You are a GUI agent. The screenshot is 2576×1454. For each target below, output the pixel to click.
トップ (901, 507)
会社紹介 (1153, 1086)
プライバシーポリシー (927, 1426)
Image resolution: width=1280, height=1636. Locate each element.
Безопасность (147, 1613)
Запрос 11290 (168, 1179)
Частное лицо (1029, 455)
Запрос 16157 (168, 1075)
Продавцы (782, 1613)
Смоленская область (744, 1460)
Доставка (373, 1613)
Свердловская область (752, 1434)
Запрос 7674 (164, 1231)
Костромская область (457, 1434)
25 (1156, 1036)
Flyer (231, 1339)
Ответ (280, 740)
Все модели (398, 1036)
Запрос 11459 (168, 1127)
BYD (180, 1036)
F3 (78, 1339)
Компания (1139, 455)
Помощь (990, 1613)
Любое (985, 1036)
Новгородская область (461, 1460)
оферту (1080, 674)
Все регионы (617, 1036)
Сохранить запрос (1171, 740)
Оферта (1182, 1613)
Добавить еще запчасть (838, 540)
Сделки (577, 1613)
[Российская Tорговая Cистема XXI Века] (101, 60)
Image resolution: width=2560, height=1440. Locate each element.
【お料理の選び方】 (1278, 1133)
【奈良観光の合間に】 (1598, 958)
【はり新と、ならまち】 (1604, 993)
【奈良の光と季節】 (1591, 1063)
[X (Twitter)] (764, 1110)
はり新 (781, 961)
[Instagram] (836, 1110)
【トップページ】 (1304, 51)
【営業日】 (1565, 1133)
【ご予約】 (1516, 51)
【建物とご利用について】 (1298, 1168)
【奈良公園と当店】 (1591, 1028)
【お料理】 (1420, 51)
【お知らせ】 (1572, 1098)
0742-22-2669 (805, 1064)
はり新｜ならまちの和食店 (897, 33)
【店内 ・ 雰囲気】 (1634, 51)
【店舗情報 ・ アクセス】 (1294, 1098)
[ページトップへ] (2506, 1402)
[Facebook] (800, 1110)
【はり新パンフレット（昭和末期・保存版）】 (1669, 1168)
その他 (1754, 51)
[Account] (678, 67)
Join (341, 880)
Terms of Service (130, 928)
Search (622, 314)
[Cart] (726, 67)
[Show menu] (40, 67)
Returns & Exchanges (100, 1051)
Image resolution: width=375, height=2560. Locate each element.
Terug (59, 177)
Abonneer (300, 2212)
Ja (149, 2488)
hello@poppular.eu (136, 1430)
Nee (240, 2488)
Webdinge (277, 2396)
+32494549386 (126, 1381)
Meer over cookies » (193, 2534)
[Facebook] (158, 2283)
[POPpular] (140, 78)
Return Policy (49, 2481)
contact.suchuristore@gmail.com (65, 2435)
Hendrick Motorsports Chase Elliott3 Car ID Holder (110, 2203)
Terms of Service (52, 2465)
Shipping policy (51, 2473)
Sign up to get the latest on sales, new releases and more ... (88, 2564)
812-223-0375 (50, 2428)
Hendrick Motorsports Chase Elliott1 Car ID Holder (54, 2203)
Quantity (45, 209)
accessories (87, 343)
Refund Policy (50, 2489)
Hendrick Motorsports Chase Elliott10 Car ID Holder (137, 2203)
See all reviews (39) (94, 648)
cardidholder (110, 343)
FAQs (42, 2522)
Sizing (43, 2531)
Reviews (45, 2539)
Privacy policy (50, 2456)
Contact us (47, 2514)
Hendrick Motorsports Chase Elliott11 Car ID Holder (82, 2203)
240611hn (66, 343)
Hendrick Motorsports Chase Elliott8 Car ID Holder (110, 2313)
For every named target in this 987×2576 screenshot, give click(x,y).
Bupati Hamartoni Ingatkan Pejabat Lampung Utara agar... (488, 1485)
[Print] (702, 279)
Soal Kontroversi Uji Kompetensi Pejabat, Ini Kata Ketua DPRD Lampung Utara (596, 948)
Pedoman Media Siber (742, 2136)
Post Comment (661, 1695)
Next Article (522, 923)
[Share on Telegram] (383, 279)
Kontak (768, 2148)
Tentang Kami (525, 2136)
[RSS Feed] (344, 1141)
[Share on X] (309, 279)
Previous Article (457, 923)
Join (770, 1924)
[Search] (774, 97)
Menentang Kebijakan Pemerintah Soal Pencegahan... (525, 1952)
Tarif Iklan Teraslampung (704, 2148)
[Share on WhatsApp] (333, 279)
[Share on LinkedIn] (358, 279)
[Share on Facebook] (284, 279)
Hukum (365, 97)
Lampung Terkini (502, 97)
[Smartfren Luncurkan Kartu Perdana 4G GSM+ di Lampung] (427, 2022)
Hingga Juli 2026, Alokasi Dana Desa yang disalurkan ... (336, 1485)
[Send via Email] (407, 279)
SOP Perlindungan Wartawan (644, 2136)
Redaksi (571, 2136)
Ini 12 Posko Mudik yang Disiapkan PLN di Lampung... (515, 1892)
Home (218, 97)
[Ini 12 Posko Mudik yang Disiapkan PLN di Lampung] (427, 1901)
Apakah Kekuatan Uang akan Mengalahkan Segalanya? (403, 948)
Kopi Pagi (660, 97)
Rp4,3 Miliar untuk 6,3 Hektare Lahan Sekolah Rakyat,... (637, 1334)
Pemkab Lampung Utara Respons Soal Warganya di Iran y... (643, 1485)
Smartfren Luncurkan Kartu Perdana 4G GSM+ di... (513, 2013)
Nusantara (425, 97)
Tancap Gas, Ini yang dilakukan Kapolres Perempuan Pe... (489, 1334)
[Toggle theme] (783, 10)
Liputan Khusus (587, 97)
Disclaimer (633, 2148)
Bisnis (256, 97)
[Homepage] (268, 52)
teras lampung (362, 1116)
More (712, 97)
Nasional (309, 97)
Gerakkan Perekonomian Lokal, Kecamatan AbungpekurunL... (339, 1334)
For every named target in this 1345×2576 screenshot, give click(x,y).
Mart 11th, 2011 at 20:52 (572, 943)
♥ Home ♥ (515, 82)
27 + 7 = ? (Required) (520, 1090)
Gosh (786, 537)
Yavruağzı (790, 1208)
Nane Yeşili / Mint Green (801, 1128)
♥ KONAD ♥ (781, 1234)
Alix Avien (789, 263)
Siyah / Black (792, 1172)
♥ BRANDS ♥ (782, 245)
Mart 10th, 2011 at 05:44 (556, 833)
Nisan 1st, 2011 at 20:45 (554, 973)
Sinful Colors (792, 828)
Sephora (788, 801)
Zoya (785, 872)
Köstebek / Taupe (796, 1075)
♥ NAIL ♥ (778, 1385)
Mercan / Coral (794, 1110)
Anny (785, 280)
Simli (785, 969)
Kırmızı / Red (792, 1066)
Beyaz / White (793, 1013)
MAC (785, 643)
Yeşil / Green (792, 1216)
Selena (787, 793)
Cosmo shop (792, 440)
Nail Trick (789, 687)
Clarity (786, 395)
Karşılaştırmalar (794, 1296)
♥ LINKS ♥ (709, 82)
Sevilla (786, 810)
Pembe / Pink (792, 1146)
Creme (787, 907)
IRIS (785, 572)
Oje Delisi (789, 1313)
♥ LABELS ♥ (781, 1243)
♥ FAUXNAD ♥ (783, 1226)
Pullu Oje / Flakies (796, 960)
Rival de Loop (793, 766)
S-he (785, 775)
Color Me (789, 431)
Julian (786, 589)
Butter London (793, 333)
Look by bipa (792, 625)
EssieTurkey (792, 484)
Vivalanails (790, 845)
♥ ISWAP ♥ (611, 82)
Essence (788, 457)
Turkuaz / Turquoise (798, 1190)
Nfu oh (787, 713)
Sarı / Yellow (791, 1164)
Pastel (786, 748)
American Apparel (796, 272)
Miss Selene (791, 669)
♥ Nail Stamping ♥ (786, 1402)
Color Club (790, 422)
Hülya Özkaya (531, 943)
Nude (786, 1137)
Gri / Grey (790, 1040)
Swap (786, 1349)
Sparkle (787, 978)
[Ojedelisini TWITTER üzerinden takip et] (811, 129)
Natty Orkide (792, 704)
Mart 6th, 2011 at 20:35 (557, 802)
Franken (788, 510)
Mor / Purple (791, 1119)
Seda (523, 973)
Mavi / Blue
--------------------
Go through the listing above and return each line that includes the word "Smartfren".

[Smartfren Luncurkan Kartu Perdana 4G GSM+ di Lampung] (427, 2022)
Smartfren Luncurkan Kartu Perdana 4G GSM+ di... (513, 2013)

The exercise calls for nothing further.